On a solemn night in July 1998, teenager Fujino Asagami is mercilessly raped by a street gang in a dilapidated bar. No matter what physical or sexual abuse they deal, however, the girl regards her captors with the same apathetic expression. The next day, mangled bodies are discovered in that same building, so torn apart that investigators find it infeasible to even consider the culprit human.
Elsewhere, a client request reaches Touko Aozaki's detective agency, tasking Shiki Ryougi with either capturing or killing the perpetrator of last night's incident. But soon, word spreads that a single survivor escaped the slaughter, and now the murderer is plowing down everything in their path to locate and exterminate him. A brutal race against time begins, pitting Shiki against a dangerous foe imperceptible even to her legendary eyes.
Sometimes you have to take a step back in order to make any progress, and in a sense that's exactly what happens with the third installment of Kara no Kyoukai ~The Garden of Sinners~. After Satsujin Kosatsu Part 1 viewers may have been under the impression that the franchise would progress in a way that would allow for a degree of linearity with the development of the characters, but it seems like TYPE-MOON have their own agenda, and they're sticking to it.
Set a mere two months after the events in the first movie, Tsuukaku Zanryuu (Remaining Sense of Pain), focuses on a young girl named Asagami Fujino, and begins with quite a brutal scene in an abandoned underground bar. Through seemingly random chance Fujino meets Kokutou Mikiya, who finds her huddled in an alleyway and takes care of her for a night, only to find her gone the next morning. Meanwhile, there is a report of a gruesome murder, and Aozaki Touko asks Ryougi Shiki to capture the suspected perpetrator. Shiki sets out to find the culprit, but doesn't check any background information as she believes they will try to kill each other when they meet.
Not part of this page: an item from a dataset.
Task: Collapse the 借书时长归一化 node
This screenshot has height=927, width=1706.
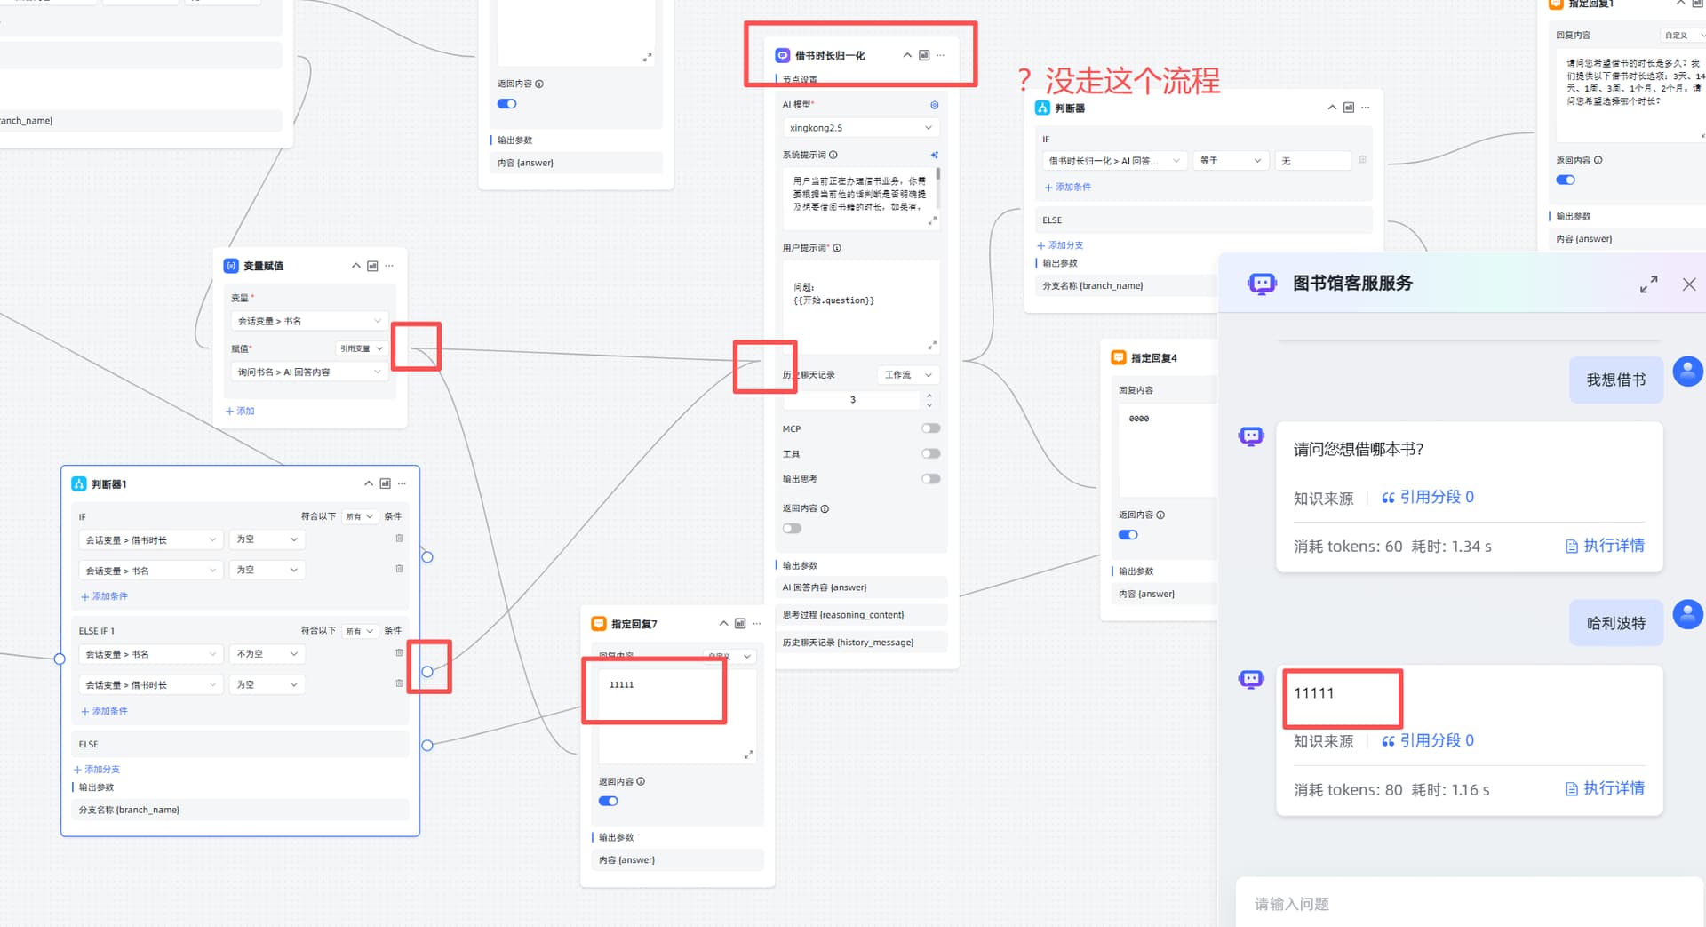Action: [906, 55]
The strange thing about Tsuukaku Zanryuu is that even though there is a degree of predictability to certain events, the plot only really makes sense in hindsight. The events in this episode may initially seem disjointed and without reason, but this is actually a pretty interesting method of storytelling as it requires a degree of intuivity from the viewer. That said, there is a slightly aimless quality to the storyline at certain points which can slow proceedings down to almost a crawl, but the plot is quick to pick up the pace and the latter half of the movie moves along at a fair clip.
The art and animation in this installment are actually a step up for Ufotable. Given the quality they've shown in the previous two outings it's difficult to believe that they could actually outdo themselves, but they've managed it with their efforts here. The animation is top-notch throughout, and the various action sequences are superbly detailed without suffering any major loss in quality. The CG is rendered and integrated very well, and is almost indistinguishable from the traditional animation in many sequences.
The character designs haven't really changed much from the first movie where two of the leads and Touko are concerned, the only difference being an increase in the variety of expressions for both Shiki and Kokutou. Unfortunately it seems as though there has been a step backwards when it comes to the design of Fujino, and while she may appear to be a fairly well realised character, there is an impassive quality to her features which is sometimes at odds with her speech or actions.
The voice actors are, once again, extremely good. Suzumura Kenichi (Kokutou Mikiya), hasn't had much of a chance to shine thus far in the series, but several scenes in this episode allows him to show some of his quality. Sakamoto Maaya once again brings out the best in Shiki, and it's surprising how much she has settled into the role of the "psychogirl". There's also a very good performance from Noto Mamiko in the role of Fujino, which is ironic as it's her ability to act that highlights the issues with the character design.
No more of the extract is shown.